As per MarketWatch, the machine vision systems market is expected to reach a value of USD 13.53 billion by 2023. A majority of the demand is from the manufacturing space. Manufacturing firms use machine vision in assembly lines, high-speed production, hazardous environment, and inspection.
Different Types of Inspections
The manufacturing sector typically follows two types of inspections:
It is the process of human operators visually inspecting units during assembly. They typically rely on the naked eye or a microscope.
This includes computer vision and machine vision inspection. Computer vision is traditionally used to capture images and automate image processing for quality control and assurance. Machine vision inspection has some form of image capture hardware that can include feeding systems, optical systems, or separation systems and an integrated computer equipped with specialized software to process images and generate output.
A machine vision system can examine microscopic details and complete the inspection process with greater reliability, quicker speeds, and lesser error. But manual inspection has the capacity to use judgment, learn on the job, and manage variations.
Deep learning and AI can be integrated into machine vision. These technologies use neural networks that mimic human intelligence to distinguish anomalies, parts, and characters while tolerating natural variations in complex patterns. At the same time, they offer the speed and robustness of a computerized system.
Also, Read 7 APPLICATIONS OF MACHINE VISION
Challenges in Traditional Inspection
The inspection process identifies defects if any, and if the features of the product or the manufacturing process are as per specified requirements. This is done to prevent rework, damage to brand reputation, injury, fatality, loss of equipment, excess cost, or a loss of customers. Traditional inspection depends on manual labor, which is prone to burnout, errors, and subjectivity. Moreover, it is not easy to scale up manual quality control operations.
Conventional machine vision methods find it difficult to interpret the quality of complex scenarios. They do not possess the capability of humans to make adjustments and understand that variations do not necessarily mean defects. They cannot check for unanticipated defects. If they have to be customized for every scenario, there will be many parameters and thresholds. This can make the system unwieldy or prone to performance issues or even a breakdown.
AI-based Inspection Helps To Overcome These Challenges
Artificial intelligence incorporates neural networks and algorithms such that the machine vision systems learn from the captured data and adjust their inspection capabilities without being explicitly programmed to perform certain tasks. AI-based inspection will be more accurate in measurements and alignments. It can work on different kinds of data like images, audio files, models, or documents. It can perform complex operations like reading challenging barcodes or comparing different textures.

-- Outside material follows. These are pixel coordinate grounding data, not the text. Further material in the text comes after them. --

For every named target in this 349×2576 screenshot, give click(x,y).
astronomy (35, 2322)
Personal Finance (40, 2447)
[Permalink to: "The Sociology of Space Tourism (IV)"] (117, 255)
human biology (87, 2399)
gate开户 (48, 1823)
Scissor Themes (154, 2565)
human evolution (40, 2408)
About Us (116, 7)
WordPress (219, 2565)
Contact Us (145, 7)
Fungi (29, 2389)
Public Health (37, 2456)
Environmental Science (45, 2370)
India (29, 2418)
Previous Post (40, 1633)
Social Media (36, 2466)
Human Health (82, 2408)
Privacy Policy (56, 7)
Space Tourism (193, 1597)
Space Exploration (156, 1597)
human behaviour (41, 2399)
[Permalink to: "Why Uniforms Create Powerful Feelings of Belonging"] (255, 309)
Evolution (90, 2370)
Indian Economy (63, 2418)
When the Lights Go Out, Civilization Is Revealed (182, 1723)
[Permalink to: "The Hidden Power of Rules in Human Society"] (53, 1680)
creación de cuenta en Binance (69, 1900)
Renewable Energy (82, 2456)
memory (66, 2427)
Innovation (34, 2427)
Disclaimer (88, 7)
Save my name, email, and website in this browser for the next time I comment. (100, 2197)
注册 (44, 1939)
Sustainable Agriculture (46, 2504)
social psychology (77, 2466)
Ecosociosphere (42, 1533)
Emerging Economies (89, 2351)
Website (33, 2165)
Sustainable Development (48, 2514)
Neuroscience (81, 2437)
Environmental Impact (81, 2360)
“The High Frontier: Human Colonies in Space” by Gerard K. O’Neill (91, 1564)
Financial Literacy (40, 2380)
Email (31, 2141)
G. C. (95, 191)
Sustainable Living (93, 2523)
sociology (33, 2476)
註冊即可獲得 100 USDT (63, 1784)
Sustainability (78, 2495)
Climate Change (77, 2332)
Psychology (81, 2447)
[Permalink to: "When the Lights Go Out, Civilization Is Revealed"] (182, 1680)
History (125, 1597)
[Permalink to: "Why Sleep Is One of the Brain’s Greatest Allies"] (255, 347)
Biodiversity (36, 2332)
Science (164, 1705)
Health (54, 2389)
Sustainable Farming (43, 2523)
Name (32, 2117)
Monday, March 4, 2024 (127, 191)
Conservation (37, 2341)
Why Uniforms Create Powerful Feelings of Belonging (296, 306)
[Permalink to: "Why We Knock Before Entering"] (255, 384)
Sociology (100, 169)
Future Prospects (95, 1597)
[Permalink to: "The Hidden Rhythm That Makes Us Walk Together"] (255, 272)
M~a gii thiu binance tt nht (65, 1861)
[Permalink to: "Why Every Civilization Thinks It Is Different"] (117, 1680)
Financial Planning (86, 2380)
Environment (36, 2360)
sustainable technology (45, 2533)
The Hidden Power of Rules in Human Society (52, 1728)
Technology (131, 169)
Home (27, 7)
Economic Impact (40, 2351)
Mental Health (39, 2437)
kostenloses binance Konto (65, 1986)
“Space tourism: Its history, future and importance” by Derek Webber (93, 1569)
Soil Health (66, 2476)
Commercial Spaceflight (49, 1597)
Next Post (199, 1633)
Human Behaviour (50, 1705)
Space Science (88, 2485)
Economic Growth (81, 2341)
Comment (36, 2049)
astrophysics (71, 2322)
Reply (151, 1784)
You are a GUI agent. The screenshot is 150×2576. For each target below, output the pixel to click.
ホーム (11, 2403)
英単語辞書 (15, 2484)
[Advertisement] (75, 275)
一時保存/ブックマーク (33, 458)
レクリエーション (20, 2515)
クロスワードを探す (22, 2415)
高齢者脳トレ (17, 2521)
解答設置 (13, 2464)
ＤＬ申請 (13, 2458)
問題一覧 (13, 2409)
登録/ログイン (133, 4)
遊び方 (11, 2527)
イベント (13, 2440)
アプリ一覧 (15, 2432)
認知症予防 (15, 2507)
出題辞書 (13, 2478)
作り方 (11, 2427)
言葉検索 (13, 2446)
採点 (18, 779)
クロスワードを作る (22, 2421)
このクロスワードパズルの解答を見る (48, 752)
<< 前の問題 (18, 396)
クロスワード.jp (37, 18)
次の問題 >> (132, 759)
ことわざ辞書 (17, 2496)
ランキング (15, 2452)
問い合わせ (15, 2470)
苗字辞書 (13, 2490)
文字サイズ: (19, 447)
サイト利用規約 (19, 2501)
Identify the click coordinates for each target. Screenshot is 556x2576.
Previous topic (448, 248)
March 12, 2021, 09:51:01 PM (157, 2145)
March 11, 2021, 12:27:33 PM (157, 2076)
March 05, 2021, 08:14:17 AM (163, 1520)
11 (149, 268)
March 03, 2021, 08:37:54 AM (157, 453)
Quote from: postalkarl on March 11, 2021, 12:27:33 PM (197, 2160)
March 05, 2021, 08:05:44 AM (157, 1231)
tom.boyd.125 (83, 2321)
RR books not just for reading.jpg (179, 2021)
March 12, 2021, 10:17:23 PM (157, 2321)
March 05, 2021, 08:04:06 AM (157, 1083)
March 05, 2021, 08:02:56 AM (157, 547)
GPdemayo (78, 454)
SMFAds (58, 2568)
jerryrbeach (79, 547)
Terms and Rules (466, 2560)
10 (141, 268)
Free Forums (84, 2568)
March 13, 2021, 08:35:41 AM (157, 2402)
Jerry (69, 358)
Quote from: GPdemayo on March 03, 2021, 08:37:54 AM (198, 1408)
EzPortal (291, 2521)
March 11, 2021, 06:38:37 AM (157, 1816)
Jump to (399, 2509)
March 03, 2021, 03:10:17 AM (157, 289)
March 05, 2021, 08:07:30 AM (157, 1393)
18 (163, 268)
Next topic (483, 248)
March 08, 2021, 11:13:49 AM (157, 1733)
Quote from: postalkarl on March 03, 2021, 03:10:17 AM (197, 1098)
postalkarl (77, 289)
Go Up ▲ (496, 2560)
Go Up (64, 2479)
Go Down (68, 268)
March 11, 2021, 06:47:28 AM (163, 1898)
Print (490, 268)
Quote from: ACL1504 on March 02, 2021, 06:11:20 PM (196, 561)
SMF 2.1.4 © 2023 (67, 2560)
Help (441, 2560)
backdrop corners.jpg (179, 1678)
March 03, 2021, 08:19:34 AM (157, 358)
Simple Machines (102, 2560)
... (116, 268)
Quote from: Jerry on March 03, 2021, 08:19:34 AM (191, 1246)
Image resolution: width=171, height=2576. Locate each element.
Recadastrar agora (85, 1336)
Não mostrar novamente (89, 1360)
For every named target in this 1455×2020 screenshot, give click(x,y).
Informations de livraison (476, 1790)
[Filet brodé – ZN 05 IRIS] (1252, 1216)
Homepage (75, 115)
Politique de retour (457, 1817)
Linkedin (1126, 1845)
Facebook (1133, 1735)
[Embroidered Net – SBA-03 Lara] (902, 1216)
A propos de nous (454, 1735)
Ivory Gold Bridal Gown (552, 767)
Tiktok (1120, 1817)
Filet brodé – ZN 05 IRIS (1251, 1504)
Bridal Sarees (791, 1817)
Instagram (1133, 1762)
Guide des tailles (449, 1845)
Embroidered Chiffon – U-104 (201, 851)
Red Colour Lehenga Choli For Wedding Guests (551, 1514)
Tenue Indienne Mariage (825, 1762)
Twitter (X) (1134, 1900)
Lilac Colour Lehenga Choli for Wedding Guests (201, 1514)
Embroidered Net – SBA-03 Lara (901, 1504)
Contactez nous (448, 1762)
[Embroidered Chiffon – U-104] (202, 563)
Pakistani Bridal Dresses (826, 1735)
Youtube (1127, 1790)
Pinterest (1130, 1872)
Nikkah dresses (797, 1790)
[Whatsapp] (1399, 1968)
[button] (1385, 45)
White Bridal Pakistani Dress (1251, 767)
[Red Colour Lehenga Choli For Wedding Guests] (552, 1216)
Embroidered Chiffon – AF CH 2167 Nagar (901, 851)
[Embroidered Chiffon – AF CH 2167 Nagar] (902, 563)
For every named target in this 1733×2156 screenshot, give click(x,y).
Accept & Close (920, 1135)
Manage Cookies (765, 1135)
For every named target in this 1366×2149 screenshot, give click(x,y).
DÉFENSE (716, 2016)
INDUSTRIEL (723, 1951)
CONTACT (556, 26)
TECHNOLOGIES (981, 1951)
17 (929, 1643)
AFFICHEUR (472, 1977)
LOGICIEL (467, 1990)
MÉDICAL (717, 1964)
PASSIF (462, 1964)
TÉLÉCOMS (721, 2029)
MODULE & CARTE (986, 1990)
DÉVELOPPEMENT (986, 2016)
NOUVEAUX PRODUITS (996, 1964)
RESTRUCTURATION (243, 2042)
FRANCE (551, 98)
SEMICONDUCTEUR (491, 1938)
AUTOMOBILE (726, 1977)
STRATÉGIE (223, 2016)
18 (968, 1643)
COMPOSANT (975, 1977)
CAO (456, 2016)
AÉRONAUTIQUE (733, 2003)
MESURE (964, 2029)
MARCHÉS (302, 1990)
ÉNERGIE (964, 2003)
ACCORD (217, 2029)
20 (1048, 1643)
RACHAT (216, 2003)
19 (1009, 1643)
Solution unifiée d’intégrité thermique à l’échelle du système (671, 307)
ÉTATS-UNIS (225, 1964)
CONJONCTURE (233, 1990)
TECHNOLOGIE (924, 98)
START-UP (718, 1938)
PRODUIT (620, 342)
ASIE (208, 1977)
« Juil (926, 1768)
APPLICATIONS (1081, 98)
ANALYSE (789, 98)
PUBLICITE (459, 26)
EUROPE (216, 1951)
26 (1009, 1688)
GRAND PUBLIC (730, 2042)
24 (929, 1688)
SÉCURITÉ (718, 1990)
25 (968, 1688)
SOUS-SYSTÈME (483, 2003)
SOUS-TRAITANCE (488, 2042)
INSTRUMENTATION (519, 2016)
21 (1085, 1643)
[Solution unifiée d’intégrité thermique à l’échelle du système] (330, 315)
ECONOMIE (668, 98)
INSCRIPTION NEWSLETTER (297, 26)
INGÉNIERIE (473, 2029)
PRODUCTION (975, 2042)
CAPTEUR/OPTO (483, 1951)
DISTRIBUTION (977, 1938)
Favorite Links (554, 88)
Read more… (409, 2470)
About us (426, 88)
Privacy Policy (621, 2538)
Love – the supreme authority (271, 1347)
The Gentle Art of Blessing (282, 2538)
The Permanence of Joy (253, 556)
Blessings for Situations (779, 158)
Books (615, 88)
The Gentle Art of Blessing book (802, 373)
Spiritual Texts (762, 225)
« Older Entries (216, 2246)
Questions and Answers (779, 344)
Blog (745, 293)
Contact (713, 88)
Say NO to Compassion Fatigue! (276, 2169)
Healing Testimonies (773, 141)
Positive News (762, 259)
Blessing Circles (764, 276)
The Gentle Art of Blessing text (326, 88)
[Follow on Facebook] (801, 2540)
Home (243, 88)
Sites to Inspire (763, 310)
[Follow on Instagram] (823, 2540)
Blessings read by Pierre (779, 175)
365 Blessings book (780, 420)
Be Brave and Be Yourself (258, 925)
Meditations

How AI Optimizes the Inspection Process
A traditional machine vision system performs reliably and consistently by following the algorithms embedded within. But as the number of exceptions or types of defects increases, their effectiveness drops. Artificial Intelligence can make a difference here. The self-learning algorithms can distinguish anomalies from defects. They can adapt to tolerate natural variations. They are versatile enough to continue with the inspection process with added complexities or changes in shop floor processes. AI can optimize the inspection process by combining the flexibility of human inspection with the speed and reliability of automated inspection systems.
Data Analysis from Multiple Sources
An AI-based machine vision system can be trained with thousands of data points so that it recognizes the difference between defects and accepted deviations. It can capture new data points (statistical data, images, etc.) to achieve extremely high and reliable identification rates. This can be used in defect detection and parts positioning. It can self-learn to identify features and classify data appropriately to enhance the assembly process and inspection process.
Automates the Data Capture and Reporting
AI-based machine vision systems capture large datasets of relevant information and minimal initial parameters for processing the data. They can churn such data and train and improve the maintenance and inspection algorithms. They can capture colossal amounts of structured and unstructured data, classify data, and tag data. This data and metadata are used for meaningful insights on the status of manufacturing equipment that enables companies to make decisions on maintenance, repair, or replacement. Appropriate data can be collected and used to check processes and detect defects. They can generate comprehensive defect reports and graphs on defects with details on pixel-level nuances or challenging optical character recognition and thus minimize errors in quality control systems.
Machine vision systems will continue to evolve tremendously. AI will continue to be incorporated in machine vision systems for visual inspections that are more complex in nature like cosmetic inspection, texture-based classification, and variable feature location and characteristics. AI-based machine vision systems are also hyper-efficient in using the vast amount of data available with corporations. Machine vision systems will increasingly play a significant role in the manufacturing space as they support optimum productivity, improved flexibility, and better quality.